Aquí se explaya la forma animada que le consiguió a Loving Vincent el máximo galardón en el festival de Annecy de este año, el certamen más prestigioso para el medio. Los realizadores trabajaron por alrededor de una década en este proyecto (riesgoso, si se toma en cuenta que es una opera prima), pero la producción misma tomó unos cinco, con más de un centenar de animadores y pintores de diversos sitios de Europa creando a mano los 62,450 fotogramas que componen el filme, además del uso de actores cuyo registro fuera posteriormente rotoscopiado. La alternancia de pasajes de un valor representacional más cercano al realismo y otros de sabor abstracto, dotan al largo de una heterogeneidad de estilos bien administrada desde la narrativa.

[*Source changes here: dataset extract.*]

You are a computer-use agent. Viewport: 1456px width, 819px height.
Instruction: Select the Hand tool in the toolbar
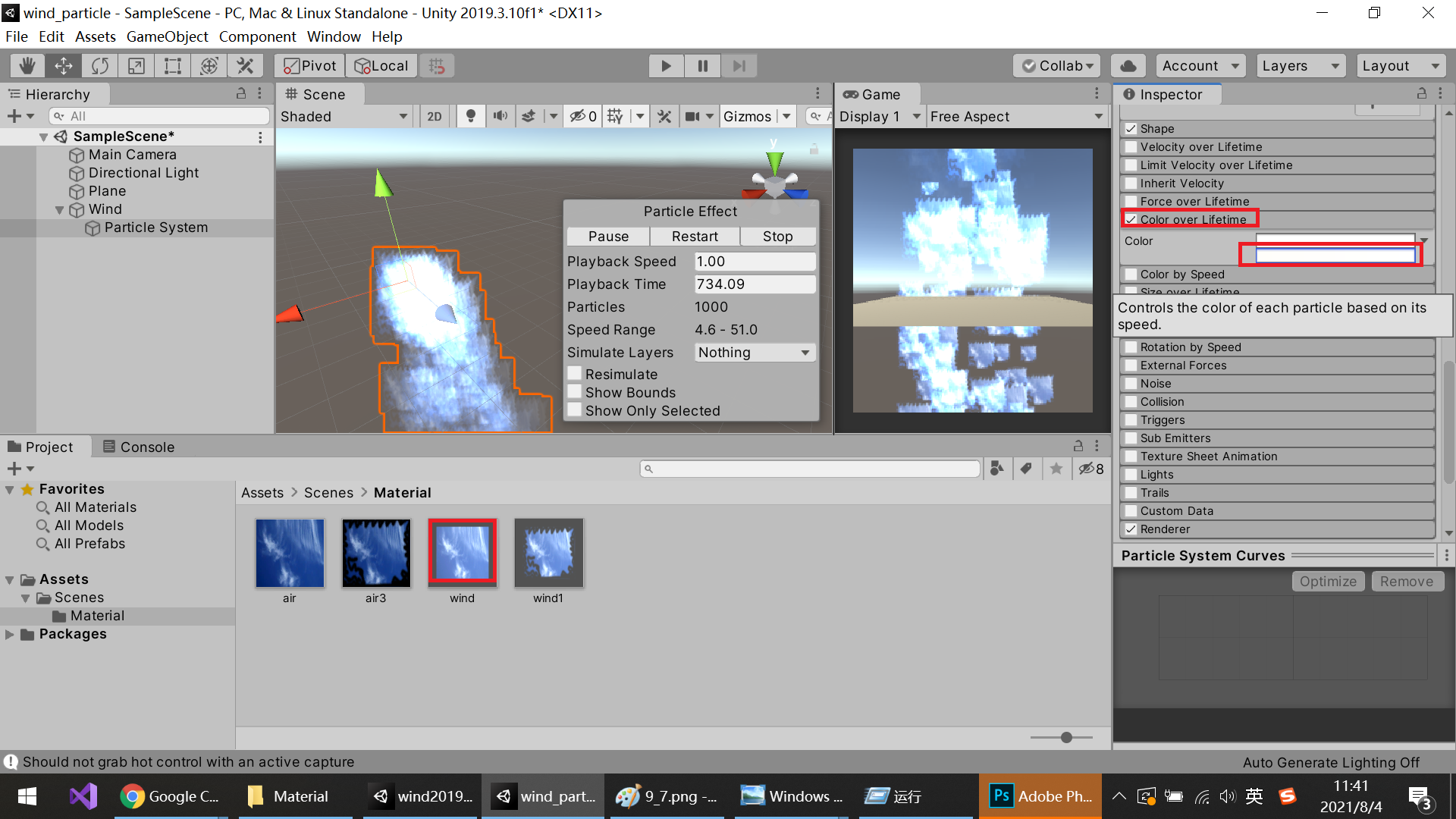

Mas, el principal riesgo de Loving Vincent es justamente el virtuosismo de su dimensión plástica, enfrentada a un relato que contiene mucha información, largos intercambios verbales y una progresión dramática que no se contenta con el juego detectivesco, pues su verdadero tema es la fragilidad humana en medio de un orden social donde el iluminado no tiene donde reposar la cabeza.
Esa ambivalencia le toca resolverla al espectador, viajando alternativamente a través de las peripecias del relato y quedando prendado de unos planos cuya elaboración invita a incluso a descubrir la tridimensionalidad de los golpes de espátula sobre la pantalla-lienzo.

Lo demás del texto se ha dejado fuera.